The battle for rhetoric in the pulpit
Yes, AI can arrange words, but it cannot suffer with a congregation, nor can it offer comfort from on high.
The one thing Al is doing is cheapening language faster than a Twitch streamer. Artificial intelligence can now produce whatever you need in speed-like fashion, which means that it can organize thoughts faster than the prodigy kid you knew in high school.
But the one thing you can't replicate with prompts is rhetoric. It's an art that must be developed. This requires work and fervor in language. A good rhetorician is also a good reader. Good rhetoric is not something you can manipulate. It requires pathos and human creativity. It's not something you can stutter your way into.

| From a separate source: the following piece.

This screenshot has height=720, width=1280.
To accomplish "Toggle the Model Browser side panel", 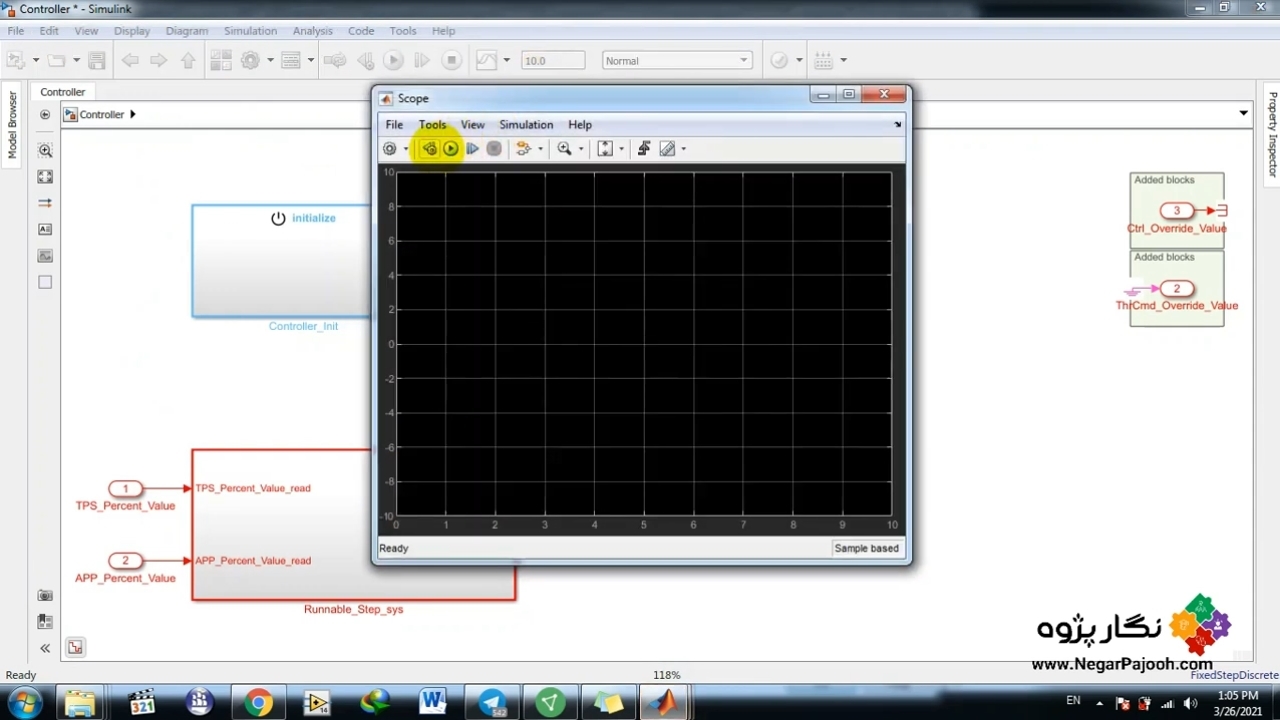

So, as the AI maximalists continue to produce entire news-journal cycles completely out of nothing, the church will not need fewer rhetoricians; we will need more. We will need men who know how to speak because they have first learned how to listen, men who can distinguish between borrowed eloquence and embodied/enfleshed conviction.

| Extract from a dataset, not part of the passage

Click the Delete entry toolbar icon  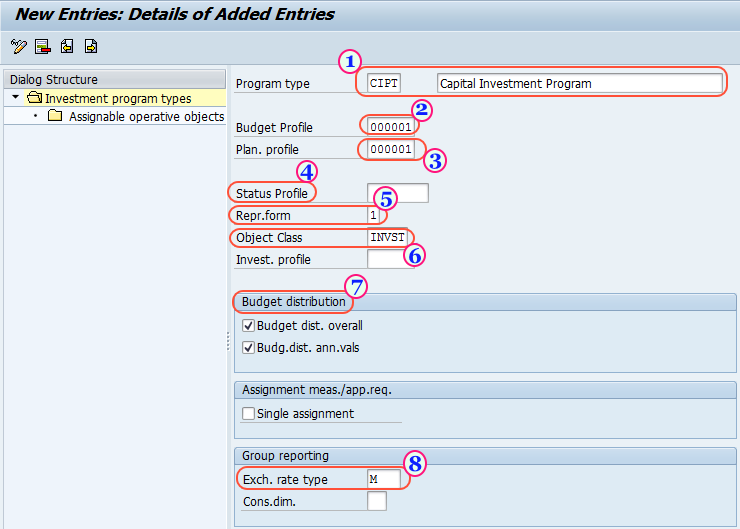click(42, 46)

Yes, AI can arrange words, but it cannot suffer with a congregation, nor can it offer comfort from on high. It cannot bury the dead, baptize the infant, rebuke the wayward son, or stand before the saints with tears when a prodigal returns home. It can mimic urgency, but it cannot possess the burden of the ministerial presence.
This means we are going to need to test rhetorical skills a lot more. We will need to ask not merely, “Did he produce good content?” but “Can he speak with judgment? Can he comfort without mechanical sentimentality? Can he answer objections in real time? Can he take a doctrine and make it sing before the people of God?” I can assure you that it must come from the man himself and the Spirit who indwells him.
The next generation of pastors, teachers, and leaders can't be judged simply by polished manuscripts. A polished manuscript may now prove very little. Anyone can prompt what they will into existence. God made men creative, but the manipulation of language, or the contradiction between the language written and the language spoken, is a reversal of the co-creative powers from the dominion mandate.
Ultimately, we will need to know whether a man’s words come from formed affections or from the arrangement of machines. In my estimation, the renewal of rhetoric is the next pastoral warfare.